Task goal ▸ Every entry must come back exactly as it was written.

Data shown START

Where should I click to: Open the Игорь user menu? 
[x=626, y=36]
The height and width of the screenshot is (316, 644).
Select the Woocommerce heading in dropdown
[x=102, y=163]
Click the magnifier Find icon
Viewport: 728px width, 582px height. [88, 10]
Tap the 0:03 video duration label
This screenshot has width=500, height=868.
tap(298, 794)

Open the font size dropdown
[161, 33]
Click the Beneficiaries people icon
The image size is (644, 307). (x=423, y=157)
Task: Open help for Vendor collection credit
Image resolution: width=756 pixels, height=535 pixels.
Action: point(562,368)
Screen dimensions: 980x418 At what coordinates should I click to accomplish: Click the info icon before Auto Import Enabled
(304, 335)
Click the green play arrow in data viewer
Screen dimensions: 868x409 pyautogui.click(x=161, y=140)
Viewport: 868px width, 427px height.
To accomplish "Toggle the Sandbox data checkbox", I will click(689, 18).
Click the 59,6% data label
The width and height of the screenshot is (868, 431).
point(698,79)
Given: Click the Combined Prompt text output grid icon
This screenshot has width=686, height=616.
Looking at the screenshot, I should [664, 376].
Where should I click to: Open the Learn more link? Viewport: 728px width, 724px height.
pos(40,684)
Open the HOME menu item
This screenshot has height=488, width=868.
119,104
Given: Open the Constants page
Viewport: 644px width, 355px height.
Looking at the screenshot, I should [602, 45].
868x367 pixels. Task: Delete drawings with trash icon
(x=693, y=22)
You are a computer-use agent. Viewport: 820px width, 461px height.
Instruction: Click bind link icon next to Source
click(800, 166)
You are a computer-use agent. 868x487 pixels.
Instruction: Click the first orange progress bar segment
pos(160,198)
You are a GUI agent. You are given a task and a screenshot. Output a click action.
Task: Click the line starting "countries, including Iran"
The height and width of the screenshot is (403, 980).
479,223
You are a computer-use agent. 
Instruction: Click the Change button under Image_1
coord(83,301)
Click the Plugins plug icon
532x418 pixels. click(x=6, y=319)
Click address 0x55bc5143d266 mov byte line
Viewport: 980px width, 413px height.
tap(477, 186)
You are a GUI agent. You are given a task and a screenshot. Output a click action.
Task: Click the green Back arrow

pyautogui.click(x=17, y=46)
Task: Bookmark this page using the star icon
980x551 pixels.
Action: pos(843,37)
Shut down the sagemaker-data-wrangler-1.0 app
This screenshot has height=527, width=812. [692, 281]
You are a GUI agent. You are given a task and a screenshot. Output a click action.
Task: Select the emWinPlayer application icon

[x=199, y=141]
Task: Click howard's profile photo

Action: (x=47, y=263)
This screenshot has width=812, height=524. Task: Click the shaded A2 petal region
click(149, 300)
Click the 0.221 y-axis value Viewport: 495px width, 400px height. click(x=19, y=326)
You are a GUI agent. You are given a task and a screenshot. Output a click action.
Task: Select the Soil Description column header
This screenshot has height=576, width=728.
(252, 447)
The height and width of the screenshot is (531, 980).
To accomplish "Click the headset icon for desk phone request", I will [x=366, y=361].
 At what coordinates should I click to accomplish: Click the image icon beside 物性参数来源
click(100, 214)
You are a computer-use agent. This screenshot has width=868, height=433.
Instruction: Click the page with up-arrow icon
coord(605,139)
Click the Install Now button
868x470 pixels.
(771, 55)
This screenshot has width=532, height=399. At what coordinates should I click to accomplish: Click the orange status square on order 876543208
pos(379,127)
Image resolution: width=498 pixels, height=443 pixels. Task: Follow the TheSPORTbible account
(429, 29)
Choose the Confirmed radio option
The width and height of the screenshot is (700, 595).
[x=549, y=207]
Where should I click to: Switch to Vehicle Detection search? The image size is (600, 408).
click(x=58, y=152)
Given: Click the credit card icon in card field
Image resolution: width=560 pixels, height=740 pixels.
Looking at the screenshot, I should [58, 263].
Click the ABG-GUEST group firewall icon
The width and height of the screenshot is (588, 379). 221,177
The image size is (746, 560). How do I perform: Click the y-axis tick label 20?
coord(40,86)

Data shown END

Your response ▸
Where should I click to: Open the Игорь user menu? 
[x=626, y=36]
The height and width of the screenshot is (316, 644).
Select the Woocommerce heading in dropdown
[x=102, y=163]
Click the magnifier Find icon
Viewport: 728px width, 582px height. [88, 10]
Tap the 0:03 video duration label
This screenshot has width=500, height=868.
tap(298, 794)

Open the font size dropdown
[161, 33]
Click the Beneficiaries people icon
The image size is (644, 307). (x=423, y=157)
Task: Open help for Vendor collection credit
Image resolution: width=756 pixels, height=535 pixels.
Action: point(562,368)
Screen dimensions: 980x418 At what coordinates should I click to accomplish: Click the info icon before Auto Import Enabled
(304, 335)
Click the green play arrow in data viewer
Screen dimensions: 868x409 pyautogui.click(x=161, y=140)
Viewport: 868px width, 427px height.
To accomplish "Toggle the Sandbox data checkbox", I will click(689, 18).
Click the 59,6% data label
The width and height of the screenshot is (868, 431).
point(698,79)
Given: Click the Combined Prompt text output grid icon
This screenshot has width=686, height=616.
Looking at the screenshot, I should [664, 376].
Where should I click to: Open the Learn more link? Viewport: 728px width, 724px height.
pos(40,684)
Open the HOME menu item
This screenshot has height=488, width=868.
119,104
Given: Open the Constants page
Viewport: 644px width, 355px height.
Looking at the screenshot, I should [602, 45].
868x367 pixels. Task: Delete drawings with trash icon
(x=693, y=22)
You are a computer-use agent. Viewport: 820px width, 461px height.
Instruction: Click bind link icon next to Source
click(800, 166)
You are a computer-use agent. 868x487 pixels.
Instruction: Click the first orange progress bar segment
pos(160,198)
You are a GUI agent. You are given a task and a screenshot. Output a click action.
Task: Click the line starting "countries, including Iran"
The height and width of the screenshot is (403, 980).
479,223
You are a computer-use agent. 
Instruction: Click the Change button under Image_1
coord(83,301)
Click the Plugins plug icon
532x418 pixels. click(x=6, y=319)
Click address 0x55bc5143d266 mov byte line
Viewport: 980px width, 413px height.
tap(477, 186)
You are a GUI agent. You are given a task and a screenshot. Output a click action.
Task: Click the green Back arrow

pyautogui.click(x=17, y=46)
Task: Bookmark this page using the star icon
980x551 pixels.
Action: pos(843,37)
Shut down the sagemaker-data-wrangler-1.0 app
This screenshot has height=527, width=812. [692, 281]
You are a GUI agent. You are given a task and a screenshot. Output a click action.
Task: Select the emWinPlayer application icon

[x=199, y=141]
Task: Click howard's profile photo

Action: (x=47, y=263)
This screenshot has width=812, height=524. Task: Click the shaded A2 petal region
click(149, 300)
Click the 0.221 y-axis value Viewport: 495px width, 400px height. click(x=19, y=326)
You are a GUI agent. You are given a task and a screenshot. Output a click action.
Task: Select the Soil Description column header
This screenshot has height=576, width=728.
(252, 447)
The height and width of the screenshot is (531, 980).
To accomplish "Click the headset icon for desk phone request", I will [x=366, y=361].
 At what coordinates should I click to accomplish: Click the image icon beside 物性参数来源
click(100, 214)
You are a computer-use agent. This screenshot has width=868, height=433.
Instruction: Click the page with up-arrow icon
coord(605,139)
Click the Install Now button
868x470 pixels.
(771, 55)
This screenshot has width=532, height=399. At what coordinates should I click to accomplish: Click the orange status square on order 876543208
pos(379,127)
Image resolution: width=498 pixels, height=443 pixels. Task: Follow the TheSPORTbible account
(429, 29)
Choose the Confirmed radio option
The width and height of the screenshot is (700, 595).
[x=549, y=207]
Where should I click to: Switch to Vehicle Detection search? The image size is (600, 408).
click(x=58, y=152)
Given: Click the credit card icon in card field
Image resolution: width=560 pixels, height=740 pixels.
Looking at the screenshot, I should [58, 263].
Click the ABG-GUEST group firewall icon
The width and height of the screenshot is (588, 379). 221,177
The image size is (746, 560). How do I perform: Click the y-axis tick label 20?
coord(40,86)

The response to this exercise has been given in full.